DATA SHOWN Start Marker

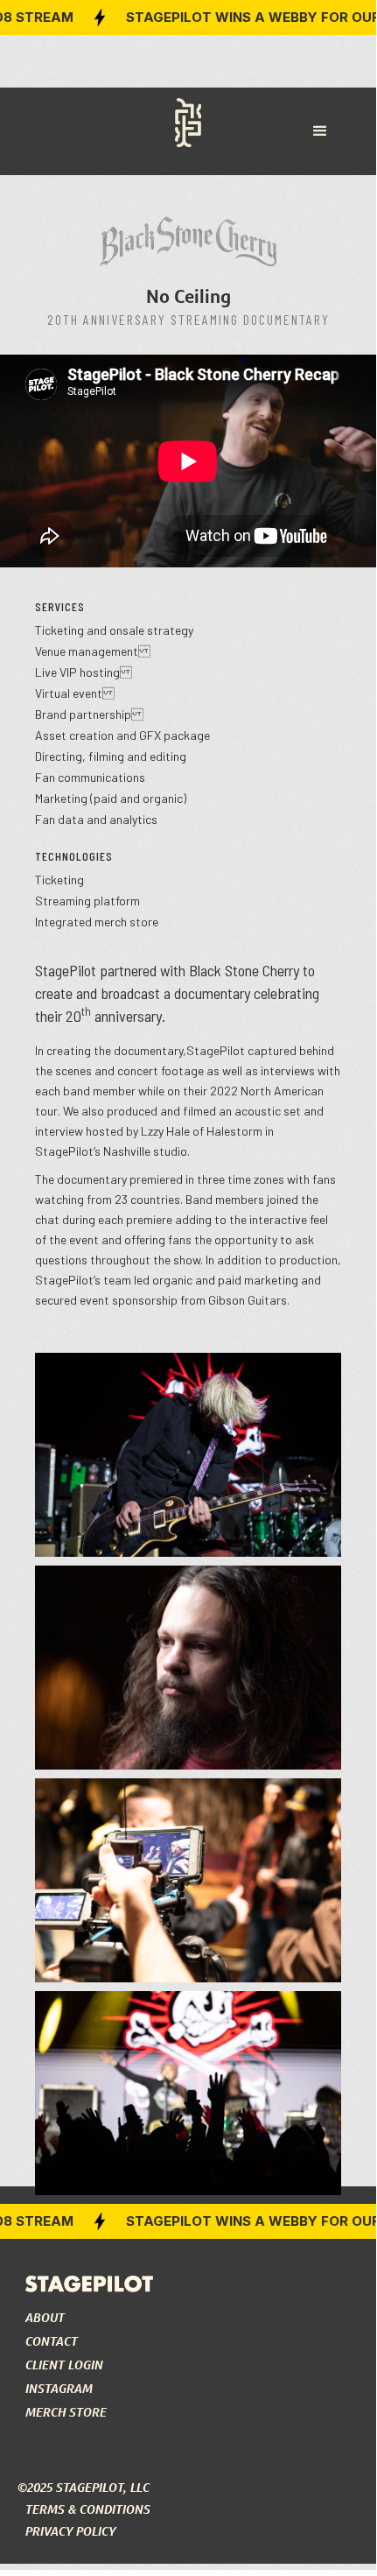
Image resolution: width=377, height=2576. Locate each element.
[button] (320, 131)
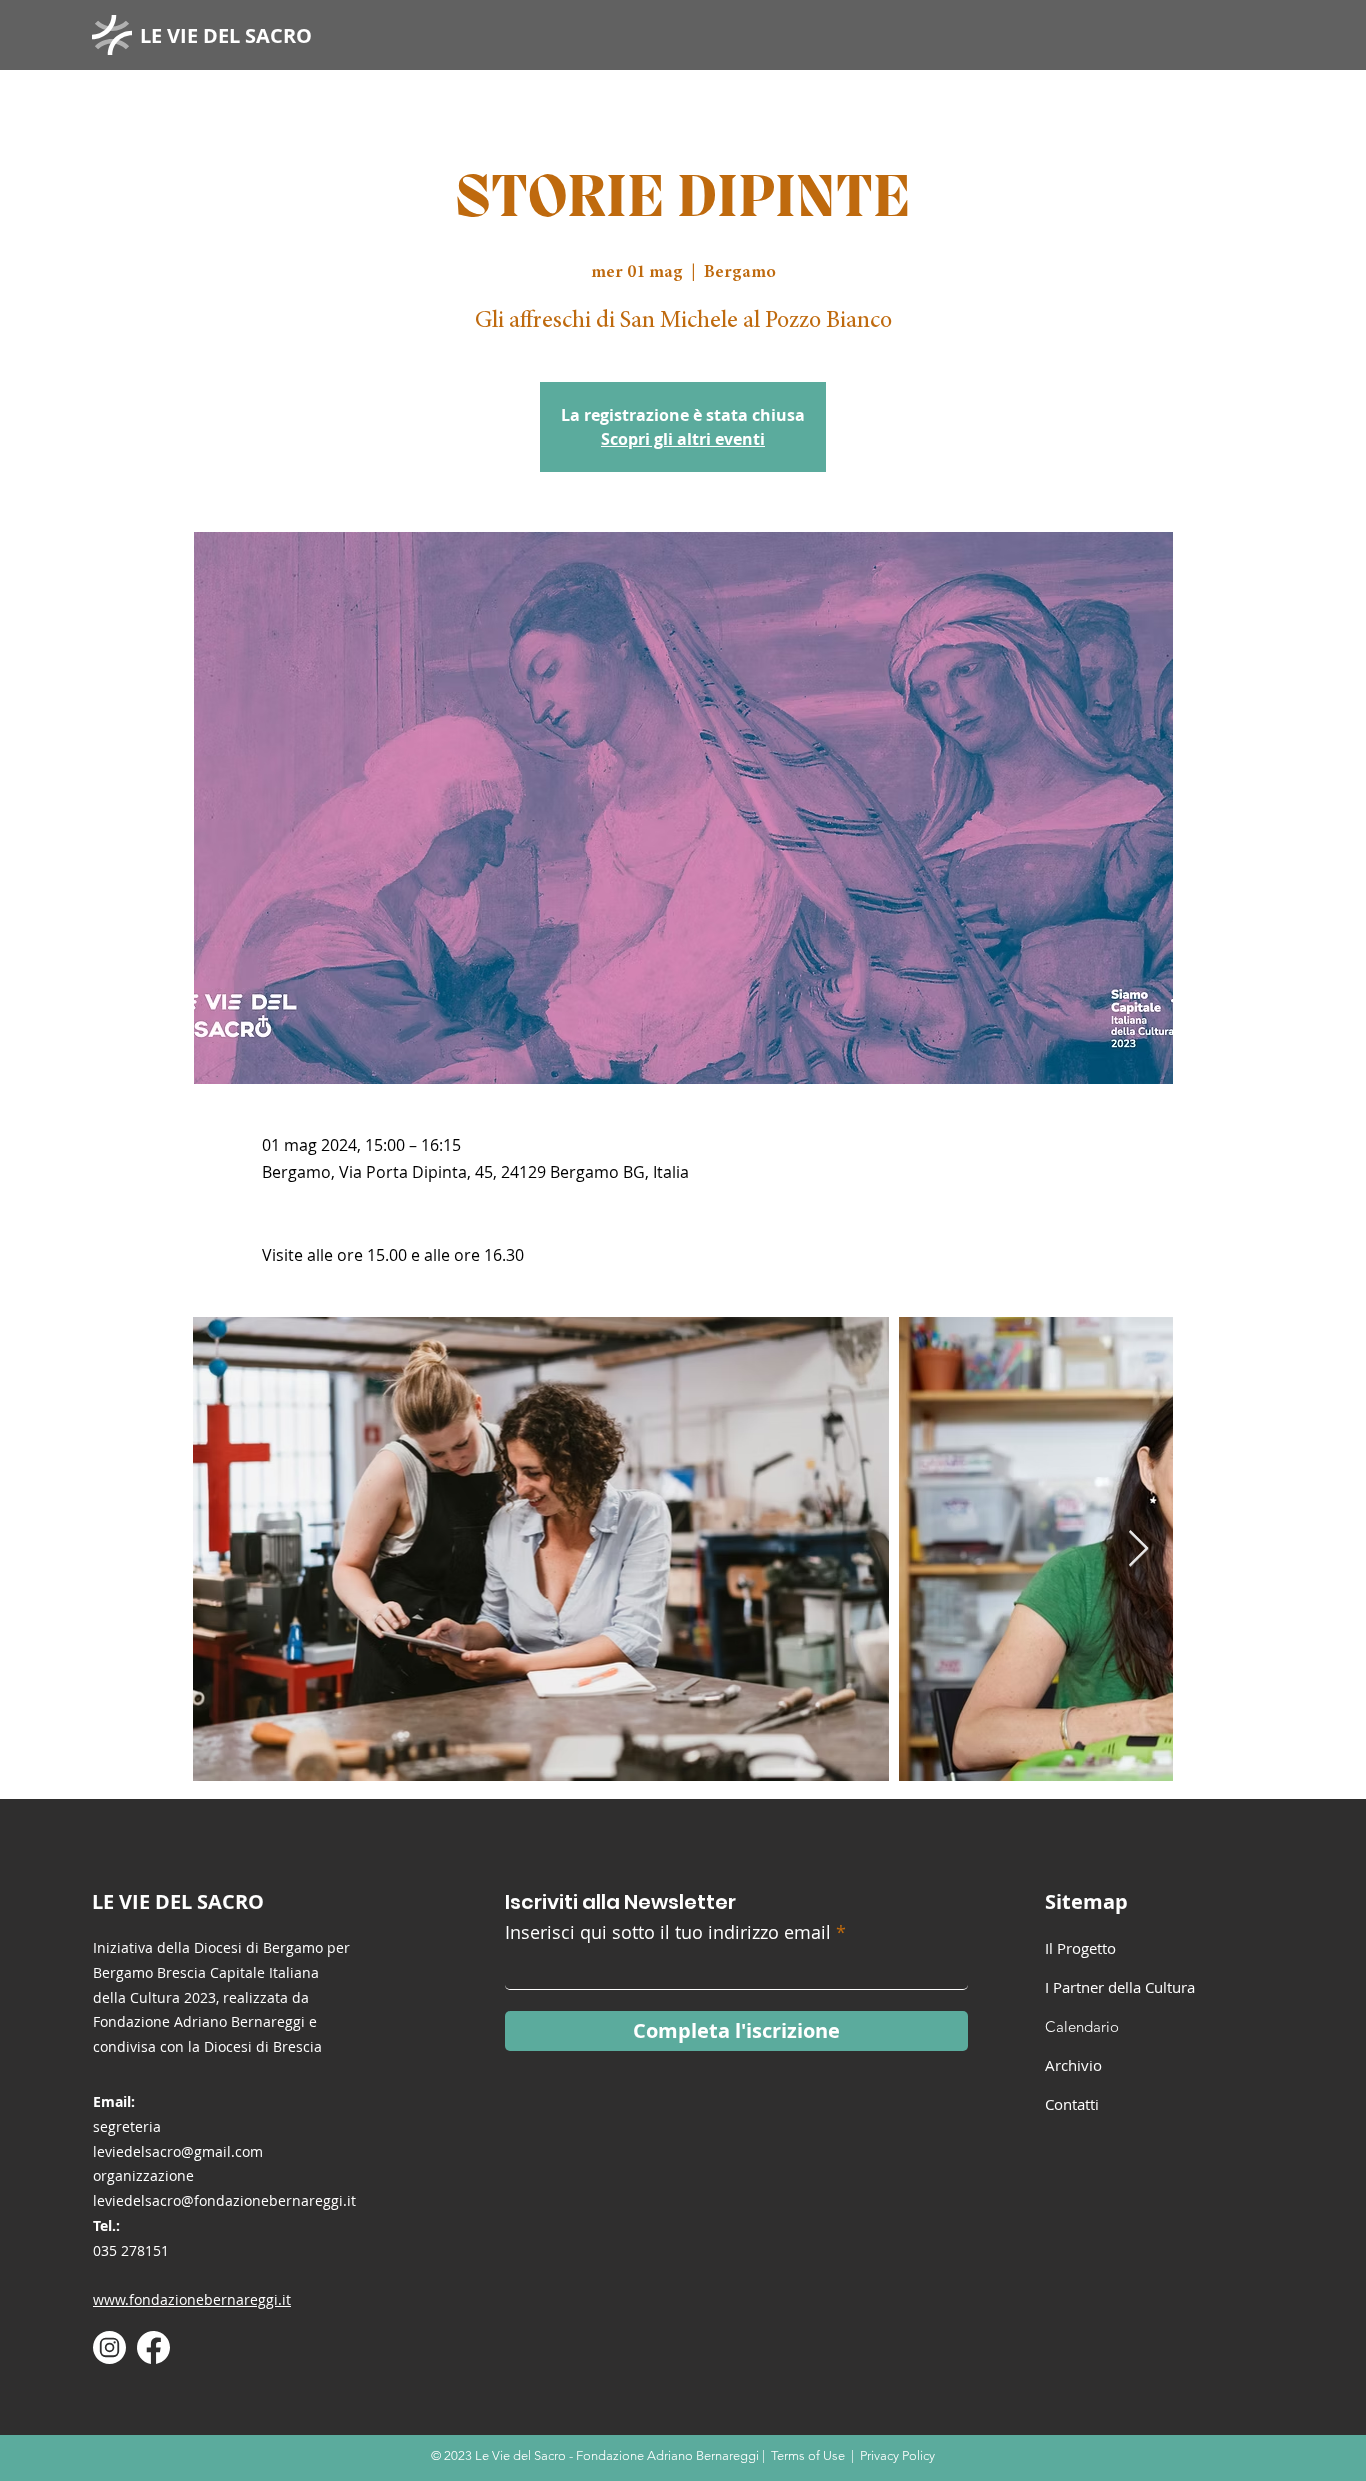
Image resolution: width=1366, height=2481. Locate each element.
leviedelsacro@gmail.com (178, 2151)
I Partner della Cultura (1120, 1987)
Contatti (1072, 2104)
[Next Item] (1138, 1549)
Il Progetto (1080, 1948)
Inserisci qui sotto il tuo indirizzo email (668, 1932)
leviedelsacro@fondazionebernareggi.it (224, 2200)
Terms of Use (808, 2455)
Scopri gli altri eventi (683, 439)
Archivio (1073, 2065)
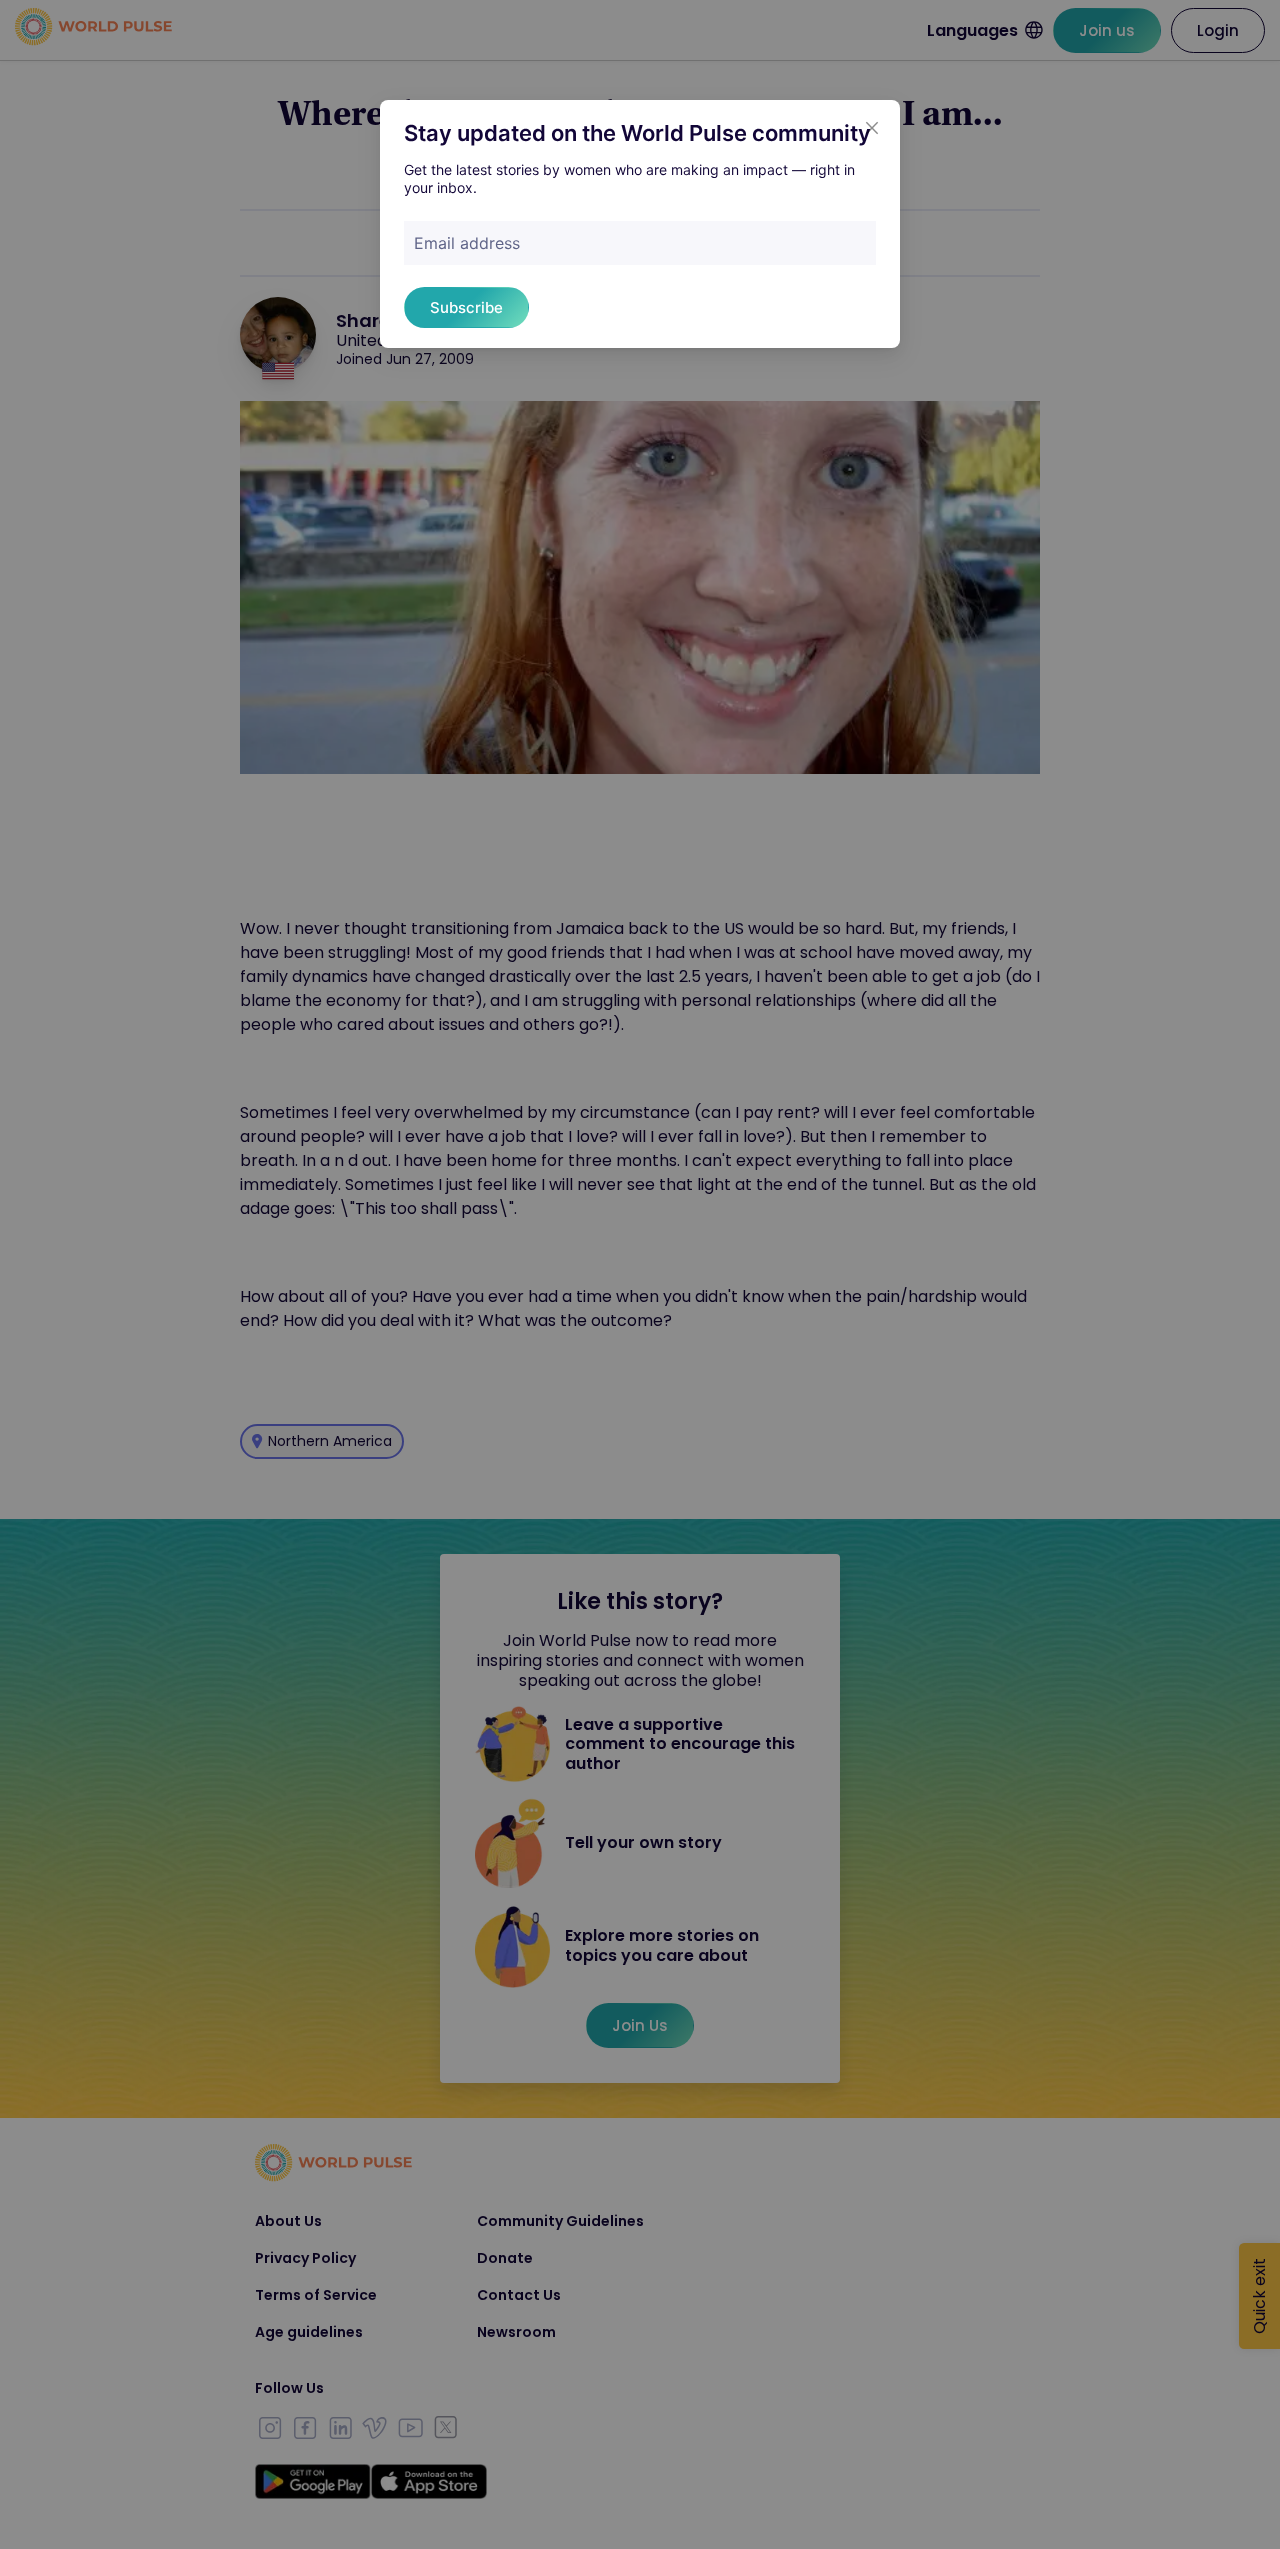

DATA SHOWN End Marker

*WHAT TO PRODUCE*
The answer must consist of the line containing "[Next Item] (1138, 1549)" and every line after it through the end of the records, retyped exactly, with all pictures left out.

*WRITTEN ANSWER*
[Next Item] (1138, 1549)
Il Progetto (1080, 1948)
Inserisci qui sotto il tuo indirizzo email (668, 1932)
leviedelsacro@fondazionebernareggi.it (224, 2200)
Terms of Use (808, 2455)
Scopri gli altri eventi (683, 439)
Archivio (1073, 2065)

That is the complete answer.